▶ **PASSAGE**
#####

Gridding and Load Balancing

The REMORA gridding and load balancing strategy is based on that in AMReX. See the Gridding section of the AMReX documentation for details.

Simulation Time

List of Parameters

Parameter	Definition	Acceptable Values	Default
max_step	maximum number of level 0 time steps	Integer >= 0	-1
stop_time	final simulation time	Real >= 0	-1.0
remora.start_time	initial simulation time	Real >= 0	0.0

Notes

To control the number of time steps, you can limit by the maximum number of level-0 time steps (max_step), or the final simulation time (stop_time), or both. The code will stop at whichever criterion comes first. Note that if the code reaches stop_time then the final time step will be shortened so as to end exactly at stop_time, not pass it.

Examples of Usage

• max_step = 1000

• stop_time = 1.0

will end the calculation when either the simulation time reaches 1.0 or the number of level-0 steps taken equals 1000, whichever comes first.

Time Step

List of Parameters for Single-Rate

Parameter	Definition	Acceptable Values	Default
remora.cfl	CFL number for hydro	Real > 0 and <= 1	0.8
remora.fixed_dt	set level 0 dt as this value regardless of cfl or other settings	Real > 0	unused if not set
remora.fixed_fast_dt	set fast dt as this value	real > 0	inferred from fixed_dt and fixed_ndfast_ratio if not set
remora.fixed_ndfast_ratio	set fast dt as slow dt / this ratio	int	inferred from fixed_dt and fixed_fast_dt if not set
remora.change_max	factor by which dt can grow in subsequent steps	Real >= 1	1.1

Examples of Usage

• remora.cfl = 0.9

  defines the timestep as dt = cfl * dx / (u+c). Only relevant if fixed_dt not set
• remora.change_max = 1.1

  allows the time step to increase by no more than 10% in this case. Note that the time step can shrink by any factor; this only controls the extent to which it can grow.
• remora.fixed_dt = 1.e-4

  sets the level-0 time step to be 1.e-4 for the entire simulation, ignoring the other timestep controls. Note that if remora.init_shrink \(\neq 1\) then the first time step will in fact be remora.init_shrink * remora.fixed_dt.

Restart Capability

See Checkpoint / Restart for how to control the checkpoint/restart capability.

PlotFiles

See Plotfiles for how to control the types and frequency of plotfile generation.

#####

▶ **WHAT YOU WILL DO**
1 - Answer these questions from the REMORA parameter page above, one per line:
(a) What is the default value of remora.cfl?
(b) If both max_step and stop_time are set, which criterion stops the code?
(c) The REMORA gridding and load balancing strategy is based on that in which software?
2 - Using the REMORA parameter page above, decide whether each statement agrees with it. Answer yes or no, and quote the words that decide it.
(a) remora.change_max also limits how much the time step can shrink.
(b) When the code reaches stop_time, the last time step is shortened so that it does not go past stop_time.
(c) The remora.cfl setting matters only when fixed_dt is not set.

▶ **MATERIAL PROVIDED**

#####

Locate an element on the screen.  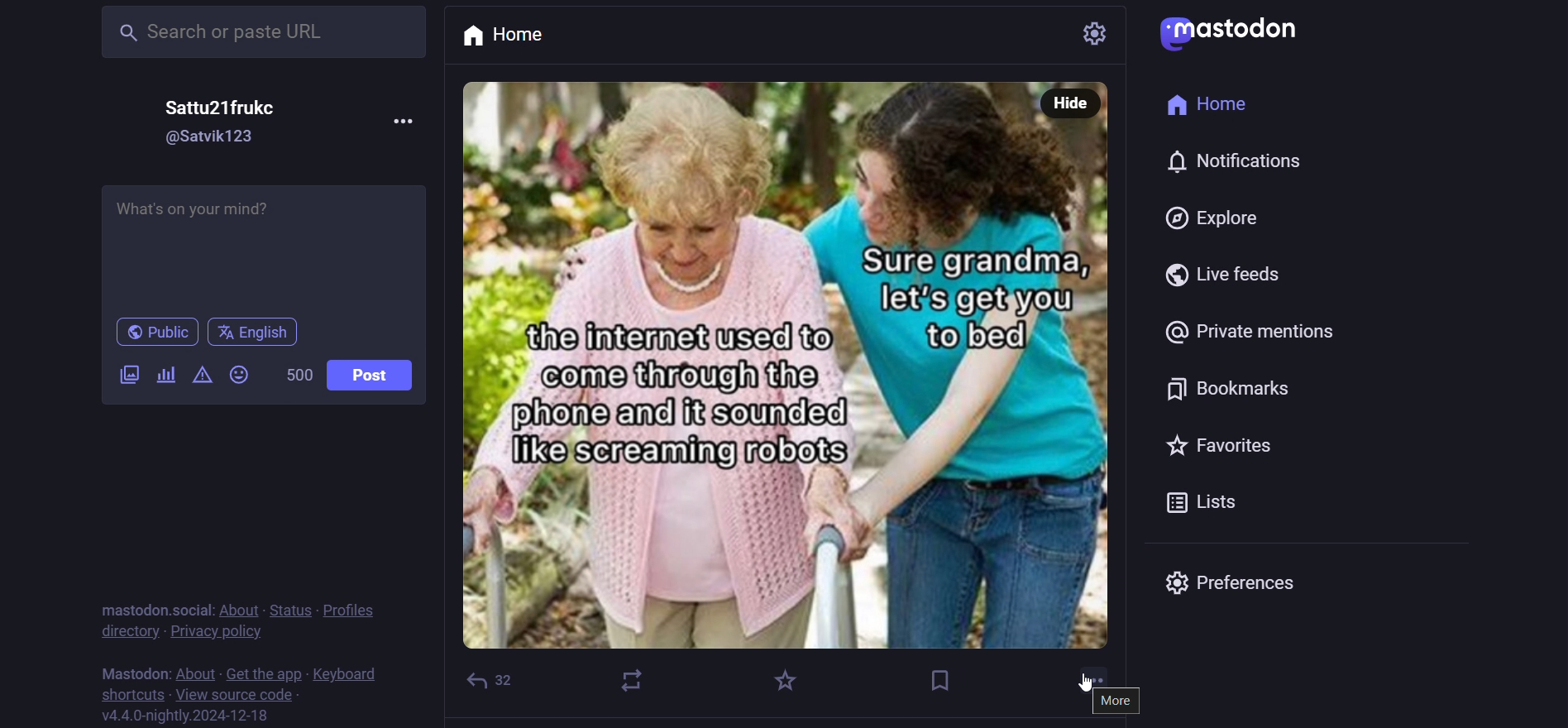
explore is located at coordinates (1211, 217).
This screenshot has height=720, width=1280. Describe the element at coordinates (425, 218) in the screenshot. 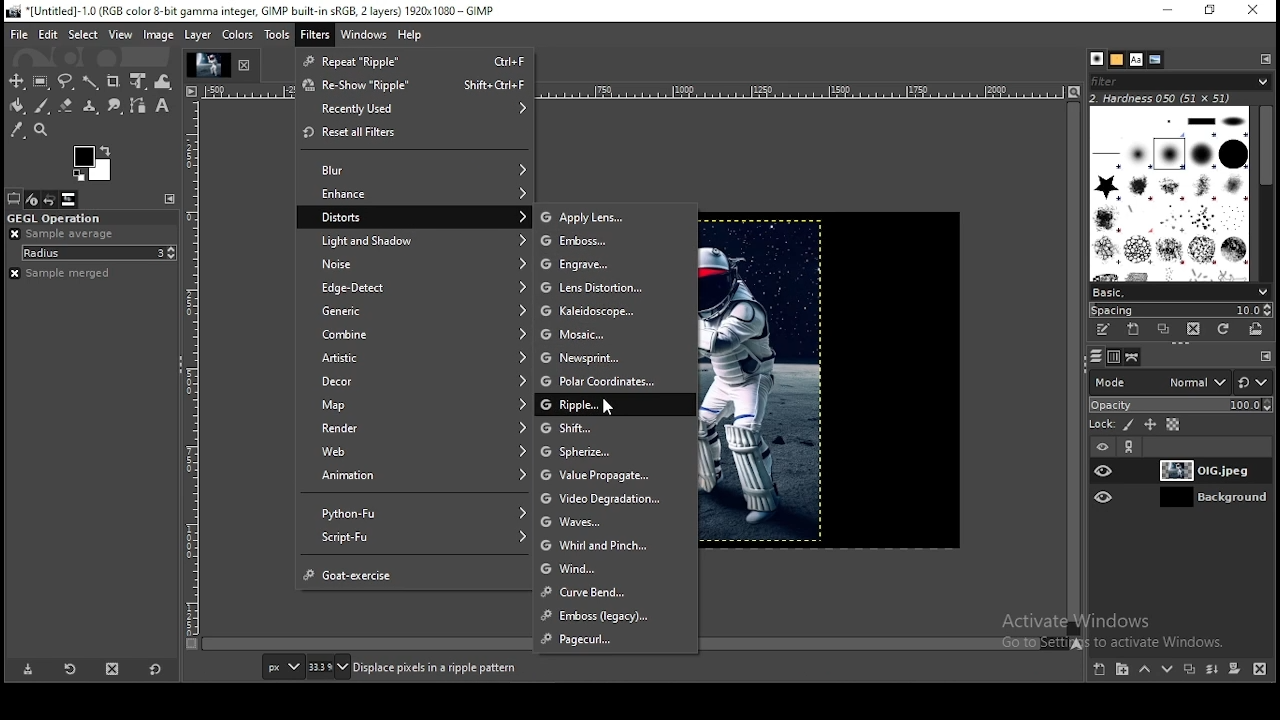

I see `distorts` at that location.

#####

▶ **RESPONSES FOR EACH TASK**
1 -
(a) 0.8
(b) Whichever criterion comes first.
(c) AMReX

2 -
(a) No: "Note that the time step can shrink by any factor; this only controls the extent to which it can grow."
(b) Yes: "the final time step will be shortened so as to end exactly at stop_time, not pass it."
(c) Yes: "Only relevant if fixed_dt not set"